Avec ses quatre cheminées blanches et son corps de briques, Battersea Power Station est le bâtiment industriel emblématique de Londres.

L'usine de Battersea, une icône de Londres en péril
L'usine de Battersea est ainsi conçue comme un symbole au sens peircien du terme. (Photo : www.panoramio.com)
Pourtant, près de 30 ans après sa fermeture, l'ancienne usine électrique dépérit faute de financement pour sa rénovation pharaonique.

Parc d'attractions, centre commercial, musée, complexe d'habitations et de bureaux... les idées n'ont pas manqué pour cette centrale de la rive sud de la Tamise, immortalisée par la couverture du disque de Pink Floyd, «Animals», en 1977.

Mais les projets des repreneurs ont échoué les uns après les autres, butant sur des obstacles financiers.

Depuis fin 2011, Battersea est de nouveau en vente. Le dernier projet en date, d'un coût de 5,5 milliards de livres (6,6 milliards d'euros), a été enterré en décembre, quand le propriétaire du site, la compagnie irlandaise REO, a été déclarée en faillite, les banques lui réclamant le paiement immédiat de ses dettes, de 324 millions de livres.

Symbole du passé industriel de la capitale britannique, ce bâtiment classé datant de 1933 est devenu un «éléphant blanc», expression désignant un fardeau financier. Et malgré la grande popularité de l'usine auprès des Londoniens, le feuilleton de ses déboires commence à user la patience de certains.

«Détruisez-la!» tranche Stephen Bayley, critique culturel et cofondateur du musée du Design, qu'il avait un temps envisagé d'installer sur ce site.

«Je vis à côté, et bien sûr j'aime sa présence étrange et mélancolique. Mais les villes doivent évoluer et changer, autrement elles meurent», explique-t-il à l'AFP, fustigeant la «nostalgie mal placée» des Britanniques.

«Personne n'a les moyens de restaurer Battersea Power Station, elle est en très mauvais état, tous les joints du bâtiment doivent être refaits», souligne-t-il.

Pour saler encore la facture, le sol pollué sur lequel est installée l'ancienne usine électrique doit faire l'objet de travaux de décontamination.
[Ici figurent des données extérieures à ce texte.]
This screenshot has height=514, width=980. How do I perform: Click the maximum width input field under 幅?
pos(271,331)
L'exemple de la Tate Modern
Plus grand bâtiment en briques d'Europe, «BPS» est l'oeuvre de l'architecte Giles Gilbert Scott, concepteur des fameuses cabines téléphoniques rouges. Mais aussi d'une autre célèbre usine londonienne, Bankside Power Station, qui abrite le musée de la Tate Modern et constitue, elle, un exemple de reconversion réussie.
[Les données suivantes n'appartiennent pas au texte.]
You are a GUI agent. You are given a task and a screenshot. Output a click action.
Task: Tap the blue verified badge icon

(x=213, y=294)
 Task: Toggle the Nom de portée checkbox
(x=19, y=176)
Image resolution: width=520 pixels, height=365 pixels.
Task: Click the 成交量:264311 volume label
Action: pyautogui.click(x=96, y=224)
Baptisée «temple de l'électricité» avec ses quatre cheminées blanches évoquant des colonnes antiques, l'usine de Battersea a un intérieur de style art déco, un hall aux murs recouverts de marbre italien, deux salles de contrôle des machines.

Pour Paddy Pugh, d'English Heritage, organisme chargé de la préservation du patrimoine dont l'aval est indispensable à tout projet de rénovation, il est «inconcevable de démolir un bien d'une telle valeur architecturale et historique».

Malgré les coûts d'une remise en état, il juge que le jeu en vaut la chandelle pour un investisseur, étant donné l'attractivité croissante de la zone de Battersea. Situé en face du très chic Chelsea, le quartier doit notamment accueillir la nouvelle ambassade des Etats-Unis et pourrait être desservi par une extension du métro.

«Pour nous le plus important c'est que Battersea soit réhabilitée, qu'elle retrouve un usage et nous sommes ouverts aux suggestions», dit-il, n'excluant pas l'idée d'accueillir sur le site un stade de football, alors que le club de Chelsea a manifesté son intérêt.

L'hypothèse fait hurler l'association de riverains de l'ex-usine, qui s'est constituée au moment de sa fermeture en 1983, et propose un projet alternatif.

«Le lieu devrait être principalement dédié à la culture et au travail», juge l'architecte Keith Garner, membre de cette association. C'est «une adresse prestigieuse, connue dans le monde entier, idéale pour des entreprises, surtout dans le secteur de la création ou des médias», juge-t-il.

Et de citer comme exemples de transformations réussies les anciennes usines Fiat de Lingotto, à Turin, et celles de Dean Clough à Halifax (nord de l'Angleterre). «Dans une ville riche comme Londres, conclut-il, il n'y a aucune excuse à ce que rien n'ait été fait depuis près de 30 ans».